Ambulatory Care Quarterly
If nurses hoard patients, can you improve flow?
Question: How do we avoid patient "hoarding," in which nurses or physicians intentionally delay moving a patient out to delay the next patient and give themselves a breather? We’ve already warned that hoarding won’t be tolerated, but it still happens and thwarts our efforts to improve patient flow through and decrease waiting time.
Answer: Hoarding patients is an age-old technique for slowing down the workload, and chances are good that all emergency departments (EDs) have been the victims at one time or another, says Marilyn Margolis, RN, MN, director of nursing for emergency services with Emory Hospitals in Atlanta.
But ED managers must work proactively and aggressively to stamp out this practice, because it can undermine all your other hard work, she says.
Hoarding is very different from "boarding" patients until a bed is available elsewhere in the hospital. Hoarding is voluntary and done on the sly. It can be hard to detect because the nurse or physician doesn’t have to do anything overt; simply failing to discharge or transfer a patient as soon as possible can be enough to slow down the process.
"EDs are so overcrowded, and we’re working our nurses and physicians so hard, that it’s almost understandable when they want to take a little bit of a breather, because it’s just constant chaos," Margolis points out.
"But even if we understand why they’re doing it, we can’t let that be the solution because it creates bigger problems," she notes.
The solution is to create incentives for nurses to move their patients, she says. In her ED, the admission policy calls for rotating new patients through each nurse’s zone rather than simply going to the first available bed.
That helps avoid having nurses feel they are penalized for being efficient and clearing beds fast, adds Margolis.
"If you move four patients out quickly, we’re not going to necessarily send you four patients right away to fill those beds, " she explains. "They will go to the zone that is next in the rotation instead of dumping all of them on you."
That strategy has to be flexible so patients don’t back up and empty beds go unused because they’re in the wrong zone; but Margolis says the idea helps reassure nurses that they can move patients out without another appearing instantly.
Using techs in expanded roles
Emory also has increased the use of nurse technicians and expanded the typical tech’s role to include starting intravenous lines, transporting patients, and drawing blood samples. She points out that some EDs employ paramedics for these expanded tech roles.
The ideal arrangement would be a tech devoted to each nursing zone, but Emory doesn’t have quite that many. Nurses benefit from the assistance of the techs, which in turn decreases any temptation to hoard patients, she says.
Emory also is about to introduce a new tracking system for the ED, moving patient flow to the bedside. The triage nurse will handle placement of the patients, allowing the charge nurse to concentrate on patient flow and assist with patient care.
Another idea in the works at Emory is a "discharge expediter." This nurse would take care of discharging patients rather than having the zone nurse be responsible for discharging his or her own patients.
All of those strategies can help take the pressure off of nurses so they are not inclined to subvert patient flow through, but hoarding still can happen.
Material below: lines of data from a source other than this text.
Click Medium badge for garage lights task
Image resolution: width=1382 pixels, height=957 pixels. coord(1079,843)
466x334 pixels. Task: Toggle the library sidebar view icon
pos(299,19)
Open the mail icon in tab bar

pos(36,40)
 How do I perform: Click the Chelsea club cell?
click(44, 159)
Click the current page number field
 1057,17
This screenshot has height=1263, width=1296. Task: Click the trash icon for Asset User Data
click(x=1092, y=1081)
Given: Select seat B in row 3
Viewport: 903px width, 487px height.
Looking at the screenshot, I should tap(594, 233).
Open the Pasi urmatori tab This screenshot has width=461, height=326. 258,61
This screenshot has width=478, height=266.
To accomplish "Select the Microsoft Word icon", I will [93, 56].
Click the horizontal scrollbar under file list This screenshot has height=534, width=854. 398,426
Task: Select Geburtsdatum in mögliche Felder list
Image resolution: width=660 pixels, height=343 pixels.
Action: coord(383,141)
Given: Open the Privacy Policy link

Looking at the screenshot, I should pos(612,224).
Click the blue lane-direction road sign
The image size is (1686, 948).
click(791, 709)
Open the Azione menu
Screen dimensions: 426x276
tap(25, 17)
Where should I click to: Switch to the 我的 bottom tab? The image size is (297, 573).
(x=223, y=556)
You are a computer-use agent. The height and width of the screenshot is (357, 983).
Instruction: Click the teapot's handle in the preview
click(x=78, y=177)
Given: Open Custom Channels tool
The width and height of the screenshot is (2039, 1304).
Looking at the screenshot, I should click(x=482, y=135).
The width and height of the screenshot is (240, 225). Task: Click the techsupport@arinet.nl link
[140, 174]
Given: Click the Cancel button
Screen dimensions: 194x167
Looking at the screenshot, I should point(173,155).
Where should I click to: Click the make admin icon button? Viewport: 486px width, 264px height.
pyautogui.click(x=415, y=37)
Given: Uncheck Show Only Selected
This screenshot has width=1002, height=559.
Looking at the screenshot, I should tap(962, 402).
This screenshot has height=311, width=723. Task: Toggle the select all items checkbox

When you detect hoarding, Margolis says you must act. But reprimanding the individual nurse or physician isn’t enough.
"When we see people trying to purposely slow down the flow, we address it in a system way," she continues. "If people are so overworked that they’re trying to slow down the system, we need to see why they want to do that and how your systems can improve. Staff appreciate that philosophy and see that we’re not being punitive, that we want to improve the whole system."
So even at Emory, with all its resources and proactive strategies, does hoarding still happen?
"Oh yeah, it happens," Margolis admits. "If we see it with an individual, we address that person directly, but we don’t make it punitive. We would be more likely to ask, What can we give you to help you expedite patients quicker?’ In our experience, that works better than just coming down hard on the person who was slowing things down."